What the exercise asks
Return verbatim the run of lines that opens with the line holding "Image resolution: width=1366" and closes with the last line of the records.

Working data
--------------------------------
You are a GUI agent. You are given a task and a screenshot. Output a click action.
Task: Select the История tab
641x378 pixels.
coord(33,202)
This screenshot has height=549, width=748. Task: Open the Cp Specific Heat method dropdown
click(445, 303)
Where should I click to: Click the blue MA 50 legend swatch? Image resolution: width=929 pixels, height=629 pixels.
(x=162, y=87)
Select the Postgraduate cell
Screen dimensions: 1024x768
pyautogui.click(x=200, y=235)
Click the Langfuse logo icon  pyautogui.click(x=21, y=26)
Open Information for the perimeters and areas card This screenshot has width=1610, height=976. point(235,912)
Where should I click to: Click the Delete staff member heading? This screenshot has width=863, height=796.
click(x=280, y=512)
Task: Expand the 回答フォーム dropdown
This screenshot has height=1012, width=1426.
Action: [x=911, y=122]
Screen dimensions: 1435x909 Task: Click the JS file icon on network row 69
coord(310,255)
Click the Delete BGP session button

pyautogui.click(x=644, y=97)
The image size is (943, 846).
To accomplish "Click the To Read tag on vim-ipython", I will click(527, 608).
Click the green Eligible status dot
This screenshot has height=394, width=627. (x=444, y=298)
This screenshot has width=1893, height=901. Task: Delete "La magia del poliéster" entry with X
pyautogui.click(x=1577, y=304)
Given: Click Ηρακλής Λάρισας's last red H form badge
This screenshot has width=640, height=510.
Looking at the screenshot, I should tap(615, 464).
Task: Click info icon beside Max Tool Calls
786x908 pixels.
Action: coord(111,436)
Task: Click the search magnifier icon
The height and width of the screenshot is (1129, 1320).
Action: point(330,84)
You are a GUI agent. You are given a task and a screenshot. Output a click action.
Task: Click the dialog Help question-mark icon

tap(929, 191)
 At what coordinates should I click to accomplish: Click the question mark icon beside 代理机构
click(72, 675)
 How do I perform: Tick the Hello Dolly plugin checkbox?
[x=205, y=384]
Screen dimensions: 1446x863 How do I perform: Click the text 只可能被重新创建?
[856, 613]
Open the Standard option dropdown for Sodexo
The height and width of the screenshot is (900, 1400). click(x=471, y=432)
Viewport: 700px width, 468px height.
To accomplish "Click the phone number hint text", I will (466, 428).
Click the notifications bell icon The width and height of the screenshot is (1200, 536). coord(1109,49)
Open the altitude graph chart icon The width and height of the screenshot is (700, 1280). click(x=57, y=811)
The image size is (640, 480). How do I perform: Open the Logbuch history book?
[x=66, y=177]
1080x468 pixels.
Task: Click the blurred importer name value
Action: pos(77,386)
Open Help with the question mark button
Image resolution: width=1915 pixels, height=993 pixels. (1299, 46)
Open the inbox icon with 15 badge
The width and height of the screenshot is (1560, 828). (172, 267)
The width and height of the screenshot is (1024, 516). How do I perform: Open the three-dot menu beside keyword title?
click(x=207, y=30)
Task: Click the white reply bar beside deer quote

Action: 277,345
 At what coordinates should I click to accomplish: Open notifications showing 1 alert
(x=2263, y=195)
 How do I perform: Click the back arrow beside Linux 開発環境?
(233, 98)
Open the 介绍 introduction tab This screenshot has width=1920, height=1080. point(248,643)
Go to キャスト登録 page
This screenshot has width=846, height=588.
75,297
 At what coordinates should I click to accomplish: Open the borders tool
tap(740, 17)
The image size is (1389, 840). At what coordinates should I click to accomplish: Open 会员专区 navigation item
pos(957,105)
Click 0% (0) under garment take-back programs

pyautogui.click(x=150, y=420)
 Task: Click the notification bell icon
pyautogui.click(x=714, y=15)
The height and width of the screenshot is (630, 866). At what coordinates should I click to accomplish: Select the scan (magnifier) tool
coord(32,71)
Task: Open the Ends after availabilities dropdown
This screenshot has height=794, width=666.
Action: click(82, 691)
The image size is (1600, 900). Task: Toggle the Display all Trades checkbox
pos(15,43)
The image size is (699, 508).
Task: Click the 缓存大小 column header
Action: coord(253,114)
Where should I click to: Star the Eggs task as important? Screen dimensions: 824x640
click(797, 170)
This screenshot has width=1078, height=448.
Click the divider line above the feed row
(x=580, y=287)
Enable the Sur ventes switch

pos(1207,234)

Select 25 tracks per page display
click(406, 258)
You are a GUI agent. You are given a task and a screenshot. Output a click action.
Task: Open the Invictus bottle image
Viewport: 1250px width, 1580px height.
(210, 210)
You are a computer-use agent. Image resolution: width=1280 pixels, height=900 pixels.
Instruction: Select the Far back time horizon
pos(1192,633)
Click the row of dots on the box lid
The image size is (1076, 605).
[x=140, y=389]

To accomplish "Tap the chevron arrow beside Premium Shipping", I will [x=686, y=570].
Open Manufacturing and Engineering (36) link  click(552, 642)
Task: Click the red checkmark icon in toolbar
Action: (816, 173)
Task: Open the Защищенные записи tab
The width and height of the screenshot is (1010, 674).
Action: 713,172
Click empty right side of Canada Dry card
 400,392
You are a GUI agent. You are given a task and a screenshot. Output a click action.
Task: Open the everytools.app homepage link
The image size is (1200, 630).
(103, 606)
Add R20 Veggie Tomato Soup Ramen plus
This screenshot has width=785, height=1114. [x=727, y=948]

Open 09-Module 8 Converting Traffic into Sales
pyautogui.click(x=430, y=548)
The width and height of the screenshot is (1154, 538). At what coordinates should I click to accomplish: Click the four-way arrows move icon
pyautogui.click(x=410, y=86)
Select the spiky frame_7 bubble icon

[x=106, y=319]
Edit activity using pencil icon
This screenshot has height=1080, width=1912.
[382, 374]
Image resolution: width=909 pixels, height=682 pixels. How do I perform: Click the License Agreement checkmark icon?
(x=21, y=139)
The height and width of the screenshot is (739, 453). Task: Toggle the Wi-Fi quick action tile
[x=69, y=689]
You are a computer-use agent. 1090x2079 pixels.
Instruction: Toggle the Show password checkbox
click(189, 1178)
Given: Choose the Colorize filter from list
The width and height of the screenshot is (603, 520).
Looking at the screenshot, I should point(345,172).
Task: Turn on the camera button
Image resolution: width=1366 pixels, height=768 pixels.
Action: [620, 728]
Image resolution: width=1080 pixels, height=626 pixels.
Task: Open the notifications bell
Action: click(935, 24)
--------------------------------
Written answer
Image resolution: width=1366 pixels, height=768 pixels.
Action: [620, 728]
Image resolution: width=1080 pixels, height=626 pixels.
Task: Open the notifications bell
Action: click(935, 24)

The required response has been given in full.